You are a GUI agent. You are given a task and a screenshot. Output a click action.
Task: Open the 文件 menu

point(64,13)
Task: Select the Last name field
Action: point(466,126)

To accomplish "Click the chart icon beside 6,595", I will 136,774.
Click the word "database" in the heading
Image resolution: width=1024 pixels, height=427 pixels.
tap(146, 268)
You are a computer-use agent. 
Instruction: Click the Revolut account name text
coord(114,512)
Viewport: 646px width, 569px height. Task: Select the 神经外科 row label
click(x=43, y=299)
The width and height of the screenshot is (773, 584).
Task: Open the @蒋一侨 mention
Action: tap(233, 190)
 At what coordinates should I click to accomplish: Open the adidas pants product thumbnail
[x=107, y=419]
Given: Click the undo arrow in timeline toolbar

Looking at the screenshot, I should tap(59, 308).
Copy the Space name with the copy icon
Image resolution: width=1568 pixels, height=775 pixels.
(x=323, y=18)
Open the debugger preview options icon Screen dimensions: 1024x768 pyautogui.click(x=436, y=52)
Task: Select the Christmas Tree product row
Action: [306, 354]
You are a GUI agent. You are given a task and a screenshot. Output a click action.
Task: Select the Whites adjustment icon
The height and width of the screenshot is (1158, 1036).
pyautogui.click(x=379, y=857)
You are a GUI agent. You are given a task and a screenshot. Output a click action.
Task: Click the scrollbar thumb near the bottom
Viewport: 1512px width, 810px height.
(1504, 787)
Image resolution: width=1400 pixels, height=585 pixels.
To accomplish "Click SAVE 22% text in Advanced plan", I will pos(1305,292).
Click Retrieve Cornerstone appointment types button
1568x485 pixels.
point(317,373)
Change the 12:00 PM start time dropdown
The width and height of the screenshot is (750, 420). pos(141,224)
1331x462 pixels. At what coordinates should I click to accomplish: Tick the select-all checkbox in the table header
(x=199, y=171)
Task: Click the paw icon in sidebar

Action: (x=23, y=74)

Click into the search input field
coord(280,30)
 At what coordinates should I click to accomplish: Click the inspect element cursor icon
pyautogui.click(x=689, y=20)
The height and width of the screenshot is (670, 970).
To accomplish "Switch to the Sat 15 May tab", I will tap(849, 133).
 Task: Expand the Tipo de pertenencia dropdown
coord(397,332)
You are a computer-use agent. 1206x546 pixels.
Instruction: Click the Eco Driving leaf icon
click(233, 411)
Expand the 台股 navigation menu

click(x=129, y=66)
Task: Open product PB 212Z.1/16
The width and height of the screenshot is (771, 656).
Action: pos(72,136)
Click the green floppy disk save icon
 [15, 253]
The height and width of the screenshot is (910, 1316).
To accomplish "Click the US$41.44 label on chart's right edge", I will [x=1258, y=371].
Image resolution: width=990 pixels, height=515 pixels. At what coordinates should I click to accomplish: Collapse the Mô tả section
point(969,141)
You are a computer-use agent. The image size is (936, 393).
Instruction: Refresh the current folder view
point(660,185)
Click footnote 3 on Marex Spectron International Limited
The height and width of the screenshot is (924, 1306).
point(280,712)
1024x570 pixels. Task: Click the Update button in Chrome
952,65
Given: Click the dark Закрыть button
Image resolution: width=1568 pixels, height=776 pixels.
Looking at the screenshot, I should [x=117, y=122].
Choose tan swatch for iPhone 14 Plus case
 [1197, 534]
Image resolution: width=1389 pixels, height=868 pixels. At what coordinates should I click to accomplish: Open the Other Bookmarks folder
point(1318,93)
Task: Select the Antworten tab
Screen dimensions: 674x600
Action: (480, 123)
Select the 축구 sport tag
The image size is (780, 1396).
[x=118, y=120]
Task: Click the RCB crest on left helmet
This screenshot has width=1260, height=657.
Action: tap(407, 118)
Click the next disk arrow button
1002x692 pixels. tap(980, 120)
######
- YOUR INSTRUCTIONS
Every record shown above should be given back exactly.

- SOLUTION FOR THIS PROBLEM
You are a GUI agent. You are given a task and a screenshot. Output a click action.
Task: Open the 文件 menu

point(64,13)
Task: Select the Last name field
Action: point(466,126)

To accomplish "Click the chart icon beside 6,595", I will 136,774.
Click the word "database" in the heading
Image resolution: width=1024 pixels, height=427 pixels.
tap(146, 268)
You are a computer-use agent. 
Instruction: Click the Revolut account name text
coord(114,512)
Viewport: 646px width, 569px height. Task: Select the 神经外科 row label
click(x=43, y=299)
The width and height of the screenshot is (773, 584).
Task: Open the @蒋一侨 mention
Action: tap(233, 190)
 At what coordinates should I click to accomplish: Open the adidas pants product thumbnail
[x=107, y=419]
Given: Click the undo arrow in timeline toolbar

Looking at the screenshot, I should tap(59, 308).
Copy the Space name with the copy icon
Image resolution: width=1568 pixels, height=775 pixels.
(x=323, y=18)
Open the debugger preview options icon Screen dimensions: 1024x768 pyautogui.click(x=436, y=52)
Task: Select the Christmas Tree product row
Action: [306, 354]
You are a GUI agent. You are given a task and a screenshot. Output a click action.
Task: Select the Whites adjustment icon
The height and width of the screenshot is (1158, 1036).
pyautogui.click(x=379, y=857)
You are a GUI agent. You are given a task and a screenshot. Output a click action.
Task: Click the scrollbar thumb near the bottom
Viewport: 1512px width, 810px height.
(1504, 787)
Image resolution: width=1400 pixels, height=585 pixels.
To accomplish "Click SAVE 22% text in Advanced plan", I will pos(1305,292).
Click Retrieve Cornerstone appointment types button
1568x485 pixels.
point(317,373)
Change the 12:00 PM start time dropdown
The width and height of the screenshot is (750, 420). pos(141,224)
1331x462 pixels. At what coordinates should I click to accomplish: Tick the select-all checkbox in the table header
(x=199, y=171)
Task: Click the paw icon in sidebar

Action: (x=23, y=74)

Click into the search input field
coord(280,30)
 At what coordinates should I click to accomplish: Click the inspect element cursor icon
pyautogui.click(x=689, y=20)
The height and width of the screenshot is (670, 970).
To accomplish "Switch to the Sat 15 May tab", I will tap(849, 133).
 Task: Expand the Tipo de pertenencia dropdown
coord(397,332)
You are a computer-use agent. 1206x546 pixels.
Instruction: Click the Eco Driving leaf icon
click(233, 411)
Expand the 台股 navigation menu

click(x=129, y=66)
Task: Open product PB 212Z.1/16
The width and height of the screenshot is (771, 656).
Action: pos(72,136)
Click the green floppy disk save icon
 [15, 253]
The height and width of the screenshot is (910, 1316).
To accomplish "Click the US$41.44 label on chart's right edge", I will [x=1258, y=371].
Image resolution: width=990 pixels, height=515 pixels. At what coordinates should I click to accomplish: Collapse the Mô tả section
point(969,141)
You are a computer-use agent. The image size is (936, 393).
Instruction: Refresh the current folder view
point(660,185)
Click footnote 3 on Marex Spectron International Limited
The height and width of the screenshot is (924, 1306).
point(280,712)
1024x570 pixels. Task: Click the Update button in Chrome
952,65
Given: Click the dark Закрыть button
Image resolution: width=1568 pixels, height=776 pixels.
Looking at the screenshot, I should [x=117, y=122].
Choose tan swatch for iPhone 14 Plus case
 [1197, 534]
Image resolution: width=1389 pixels, height=868 pixels. At what coordinates should I click to accomplish: Open the Other Bookmarks folder
point(1318,93)
Task: Select the Antworten tab
Screen dimensions: 674x600
Action: (480, 123)
Select the 축구 sport tag
The image size is (780, 1396).
[x=118, y=120]
Task: Click the RCB crest on left helmet
This screenshot has width=1260, height=657.
Action: tap(407, 118)
Click the next disk arrow button
1002x692 pixels. tap(980, 120)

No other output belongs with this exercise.